RALEIGH — It’s just too easy, so I’m not going to do it.

I’m not going to make an Arnold Schwartenegger/election pun using one of his movie titles. It’s too easy. Total Recall? The Running Man? Terminator? Even End of Days works, in the sense that “doesn’t it signify the end of the world when Arnold Schwartzenegger has to worry about Gary Coleman getting to his political right, Larry Flynt getting to his political left, and Gallagher getting to his center — with a melon missile?”

No, I refuse.

It is worth noting, however, amidst the circus atmosphere that now pervades California politics, that the Golden State’s political leadership did manage a feat that our own “leaders” in North Carolina couldn’t pull off: it passed a state budget for the next year that didn’t raise the state’s already high tax rates.

California’s budget deficit was far bigger than North Carolina’s, not just in dollars but on a percentage basis.
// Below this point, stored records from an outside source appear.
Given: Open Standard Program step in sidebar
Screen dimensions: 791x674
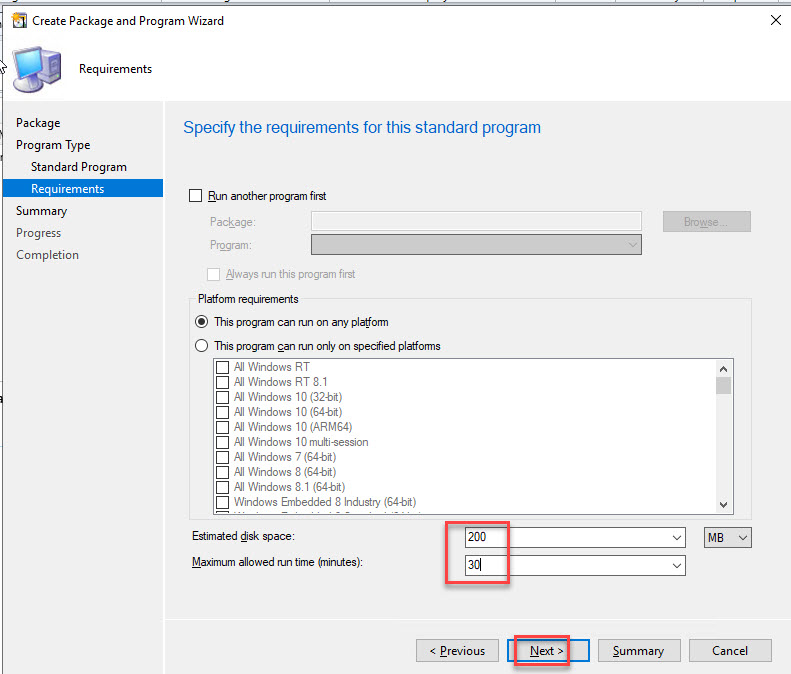Looking at the screenshot, I should click(78, 167).
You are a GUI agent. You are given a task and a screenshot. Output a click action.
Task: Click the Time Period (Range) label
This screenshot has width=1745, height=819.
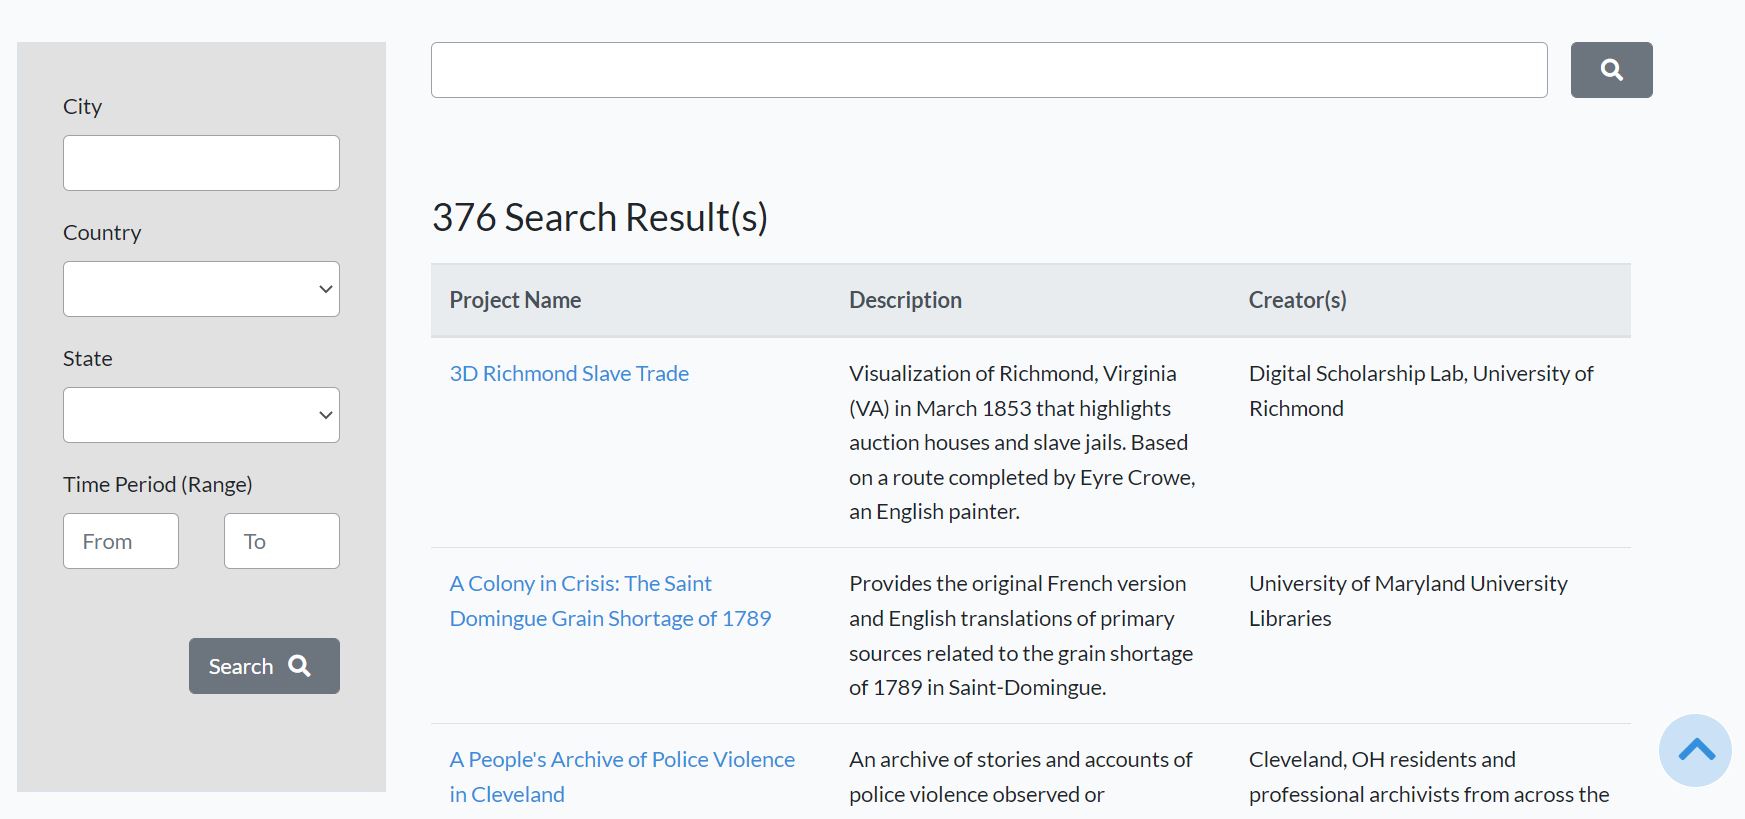point(157,483)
But with an unpopular Gov. Gray Davis facing the very real prospect of being recalled by the voters, his fellow Democrats in the state legislature believed that a vote for higher taxes would bring certain doom not only for Davis but for many of their own membership.

Not that this was the legislative Democrats’ original budget strategy. Accidently speaking into a system of “squawk boxes” that piped legislative debates into the offices of staff, reporters, and lobbyists, members of California’s Democratic Study Group plotted in late July to block passage of any state budget, speculating that the resulting deadlock might convince voters to approve a statewide initiative the following year to junk California’s supermajority requirement for raising taxes. Given that many of these same legislators had accused Republicans of playing politics with the budget, the resulting media furor played a major role in pushing Democrats to join with Republicans to pass a no-new-tax budget.

Now, I’d be the first to say that I don’t agree with some of the devices California legislators used to bring the state budget in “balance.” But with the sorry shape of the state’s economy, almost anything would have been preferable to hiking sales, income, or other taxes further. In North Carolina, by contrast, the debate among state lawmakers and Gov. Mike Easley was never whether to raise taxes, but which ones and by how much.

The moral of the story is that North Carolina either needs a constitutional amendment to create a recall process or an amendment setting a higher legislative threshold for raising taxes — or both. Otherwise, we’ll keep getting the same kind government in Raleigh and the same kind of misleading, self-serving rhetoric out of Raleigh about how “we couldn’t help it” and “the economy made me do it.”

Talk about your True Lies.

Uh, sorry.

Hood is president of the John Locke Foundation and publisher of Carolina Journal.